Snyder, after touting the work of First Lady Sue Snyder in addressing campus sexual assaults and $1.6 million in grants the state has awarded to fight the problem since 2015, called on Michigan residents to "reach out and support the courageous survivors" of Nassar and "assure that cases like this never happen again."
When Snyder took office, the state's unemployment rate was 10.7% — more than double the 4.7% rate today. After 10 consecutive years of job declines, Michigan gained 88,500 jobs the year Snyder took office, and it has gained another 438,000 jobs since.
On Flint, Snyder said the city has made huge strides in both water quality and economic development since a lead poisoning public health crisis that began in April 2014, but he acknowledged there is more work to be done.
"We're continuing the replacement of lead water lines," he said.
Snyder also highlighted growth in the state's Rainy Day Fund from about $2 million when he took office to close to $900 million today and measures to reduce the state's long-term unfunded liabilities.
Those gains came amid a strong nationwide recovery under Democratic President Barack Obama, but Snyder stressed that Michigan has outpaced other Great Lakes States on certain economic metrics, such as growth in per capita income.
In a departure from past years, when emotions have run high around the governor's annual speech over issues such as passage of a right-to-work law and state failures surrounding the Flint drinking water crisis, Snyder saw no demonstrators in front of the Capitol when he made his entrance shortly before 5 p.m.
But in front of Snyder's Cadillac Place office in Detroit Tuesday, janitors and health care workers from the Service Employees International Union demonstrated alongside fast food workers calling for a $15-per-hour minimum wage.
They staged what they called a "Workers' State of the State," and said Snyder has attacked working people and their unions since he took office.
Michigan Democrats issued a statement in advance of the speech that said Snyder, along with Lt.
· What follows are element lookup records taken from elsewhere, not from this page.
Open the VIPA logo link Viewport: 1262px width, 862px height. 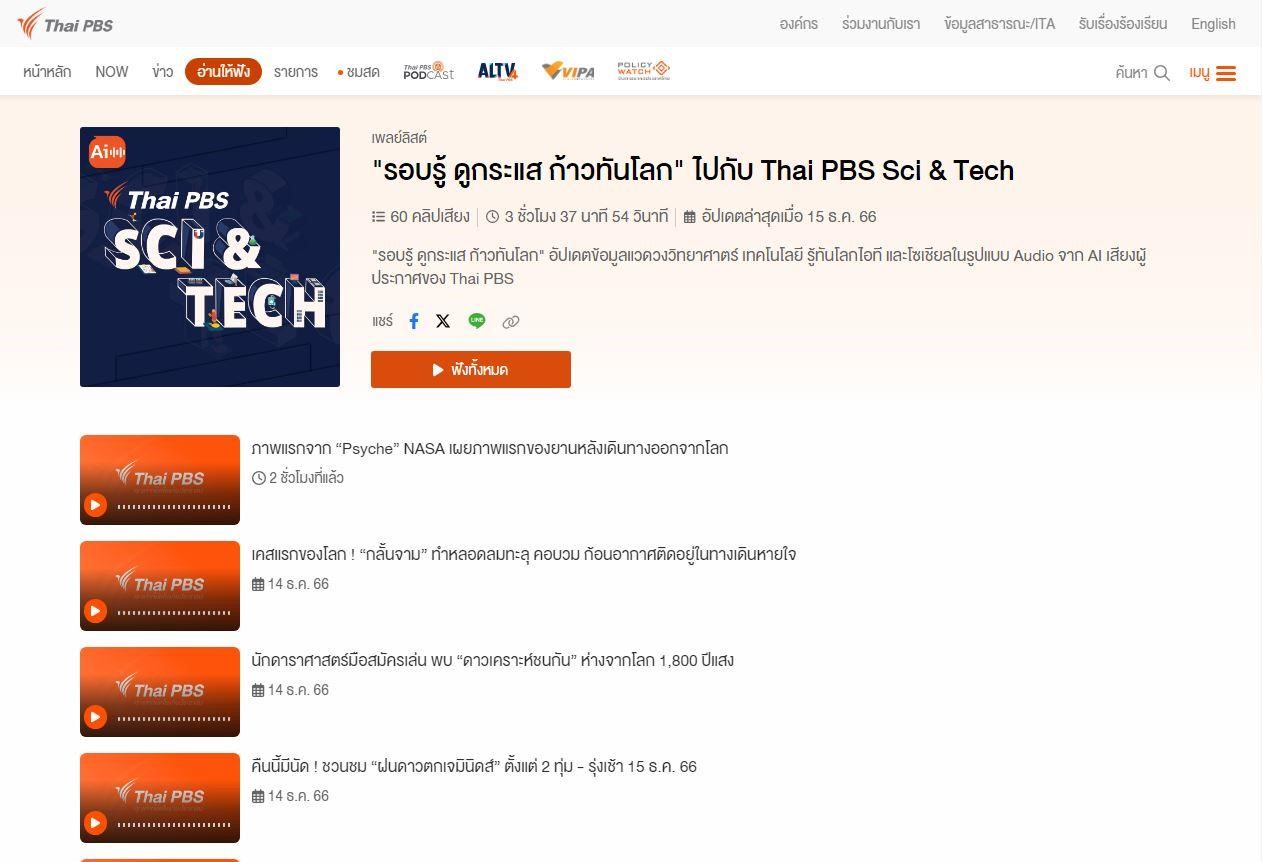pyautogui.click(x=568, y=71)
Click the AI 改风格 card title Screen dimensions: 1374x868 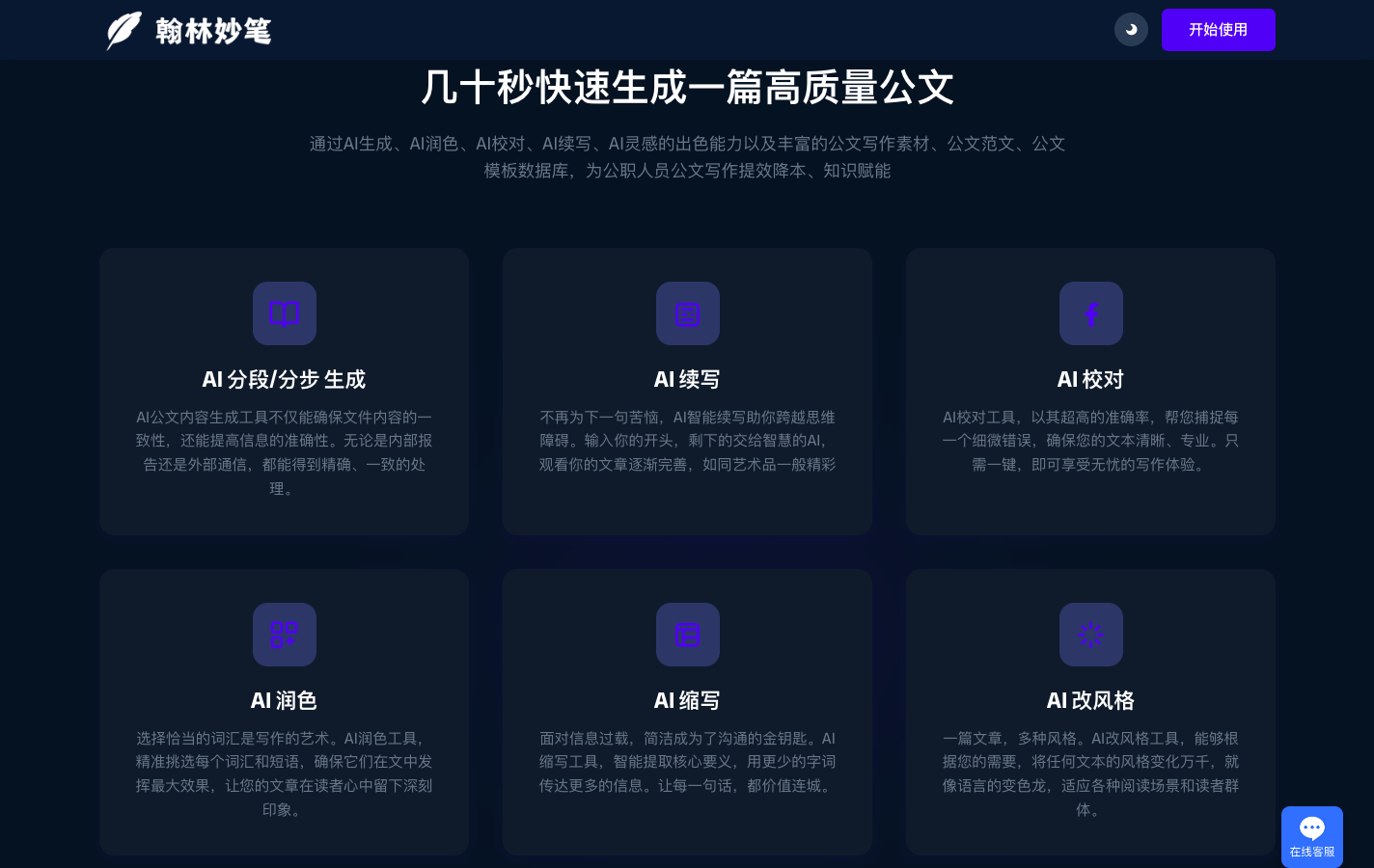coord(1090,701)
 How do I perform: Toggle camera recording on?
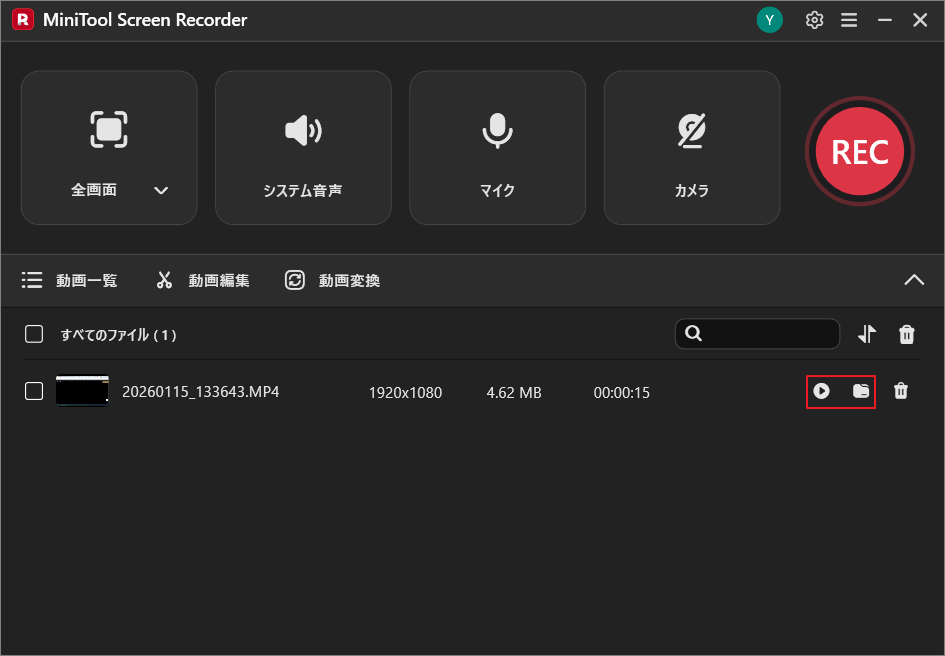tap(691, 131)
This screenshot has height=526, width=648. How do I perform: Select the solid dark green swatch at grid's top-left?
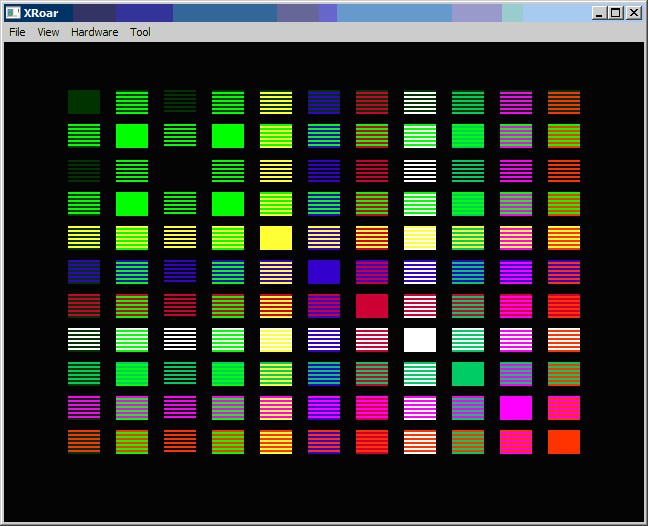(84, 102)
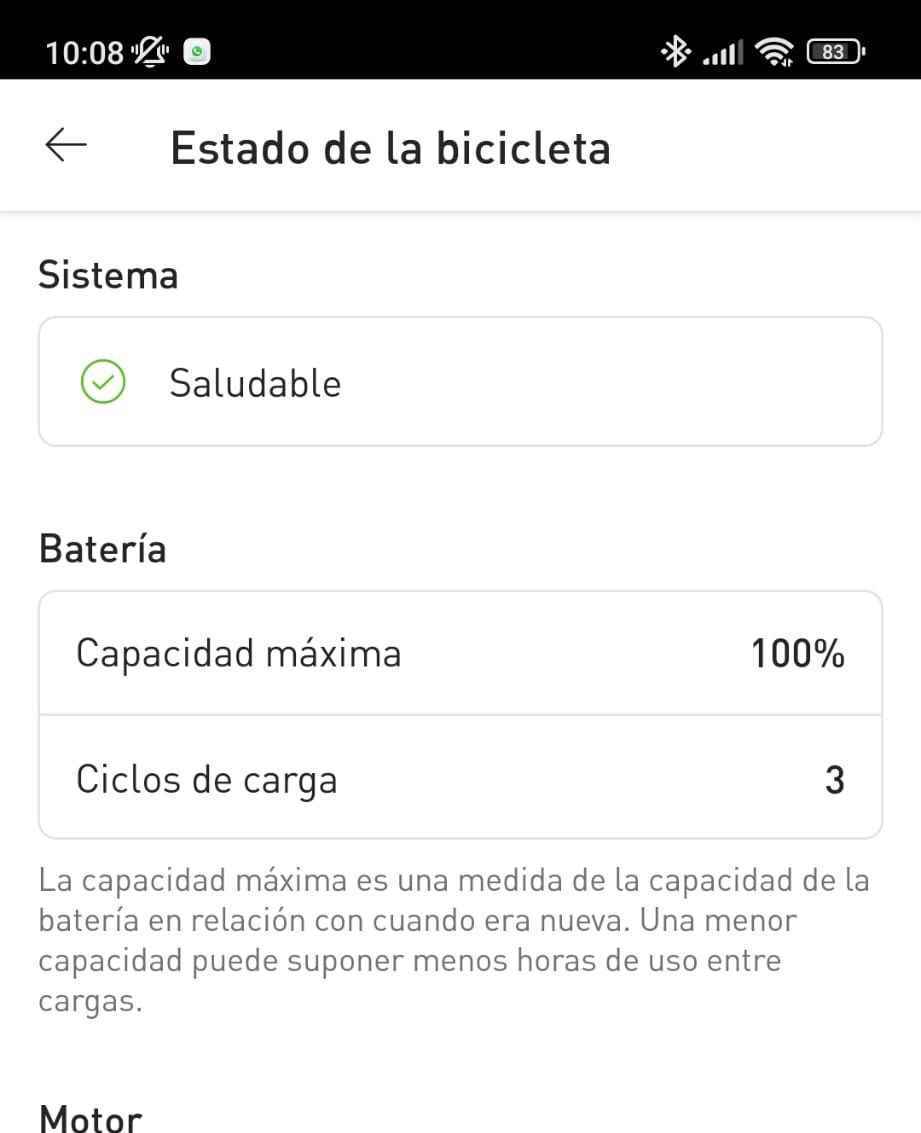The image size is (921, 1133).
Task: Tap the phone battery indicator showing 83
Action: tap(835, 52)
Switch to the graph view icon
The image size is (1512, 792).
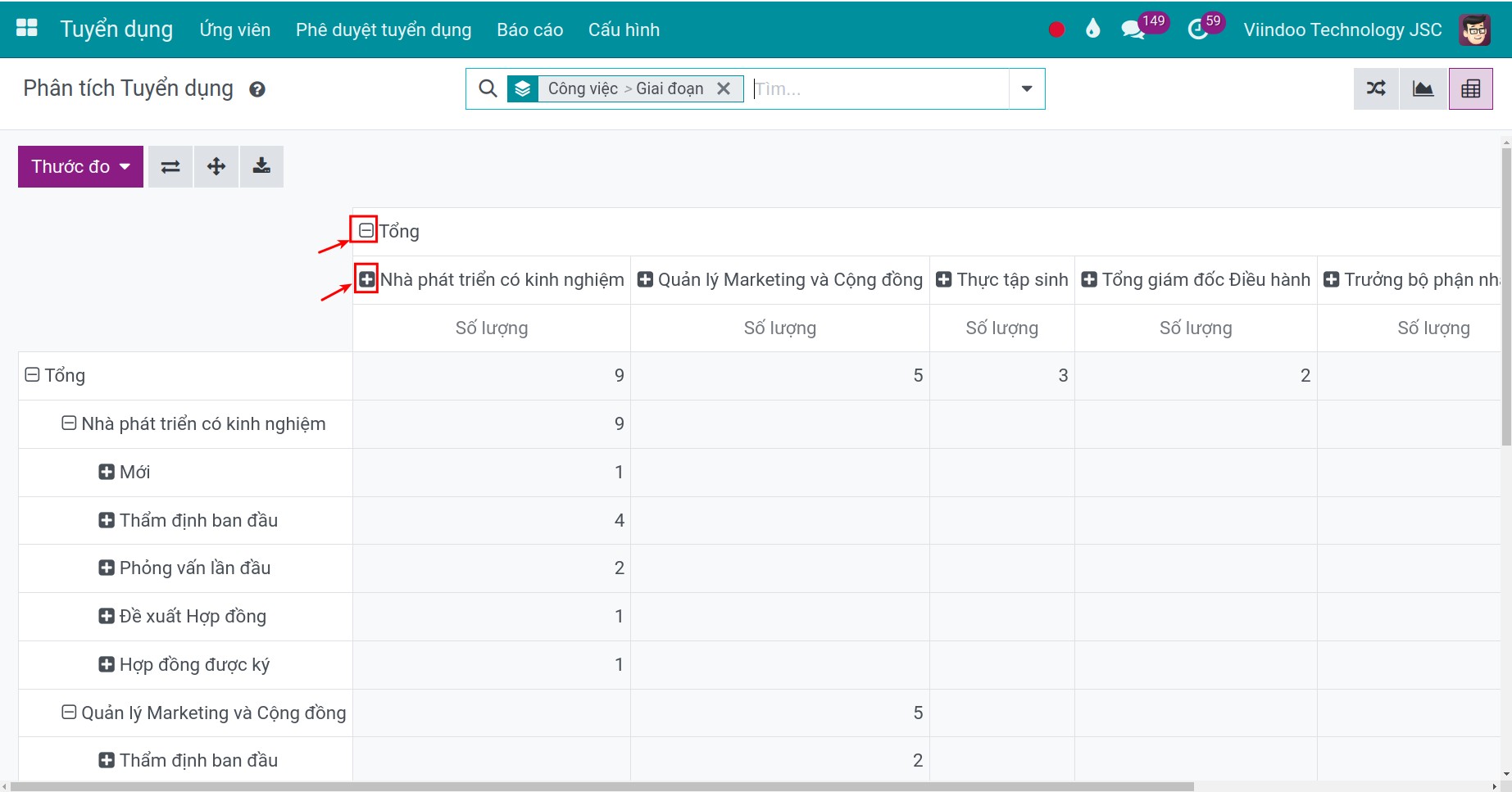pos(1423,88)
Gov. Brian Calley and Attorney General Bill Schuette, for seven years had formed an "Axis of Failure" that had held Michigan back economically, clouded the state's future and left "the most vulnerable among us exposed to poison and abuse."
Both Democratic and Republican candidates for governor also took digs at Snyder's record in news releases and staged events Tuesday. Schuette, who is seeking the Republican nomination for governor against Calley and other GOP candidates, said the state tax on pensions, pushed for and signed into law by Snyder in 2011, is costing Michigan taxpayers an extra $900 million a year.